■ **RECORDS SUPPLIED**:
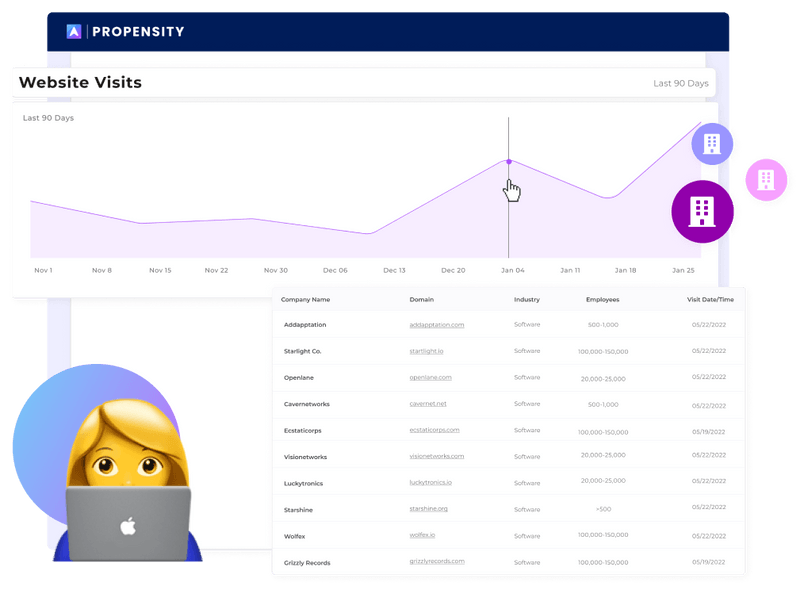Select the Company Name column header

click(x=305, y=298)
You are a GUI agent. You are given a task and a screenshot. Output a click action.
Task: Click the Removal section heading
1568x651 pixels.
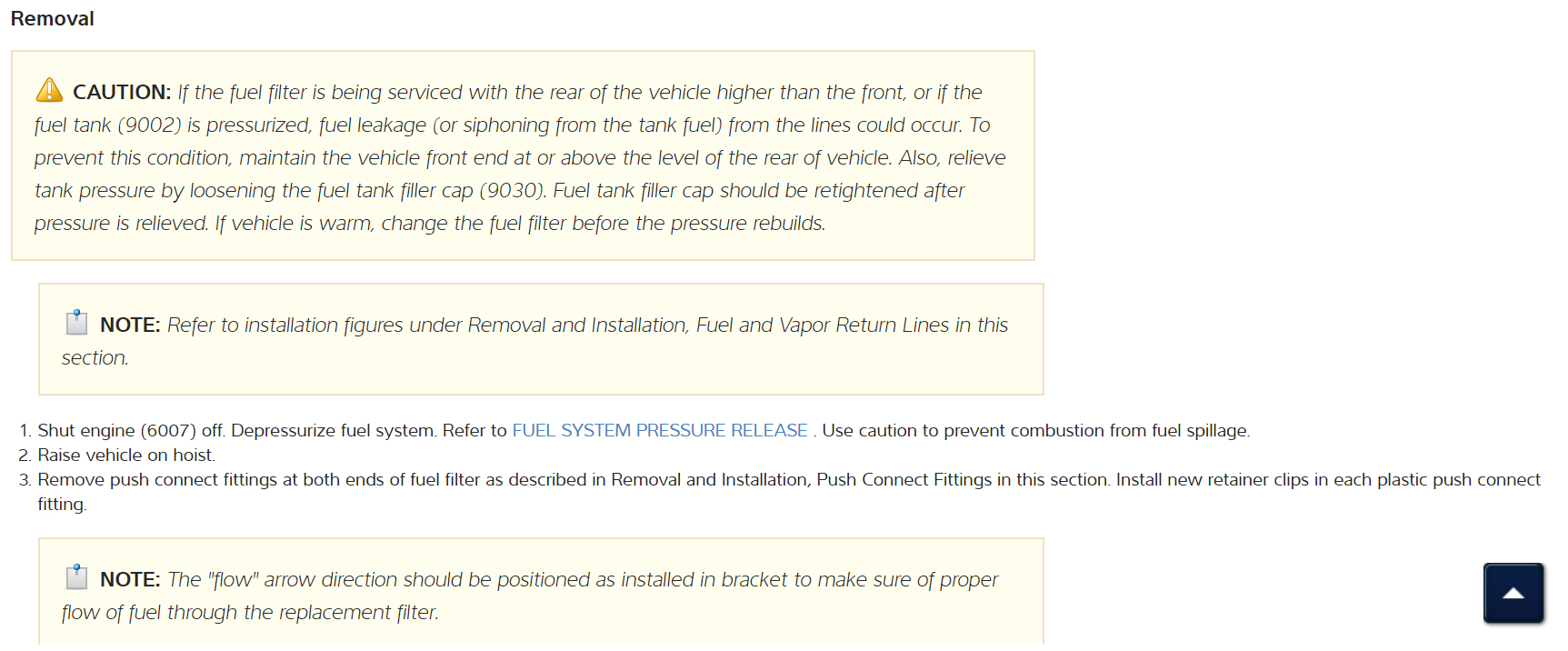pyautogui.click(x=53, y=19)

■ **EXERCISE AIM**: Only the lines from the one containing "You are a GUI" through the last line of the records above should be repeated, exactly and without pictures.

■ **OUTPUT**:
You are a GUI agent. You are given a task and a screenshot. Output a click action.
Task: Click the Removal section heading
1568x651 pixels.
pyautogui.click(x=53, y=19)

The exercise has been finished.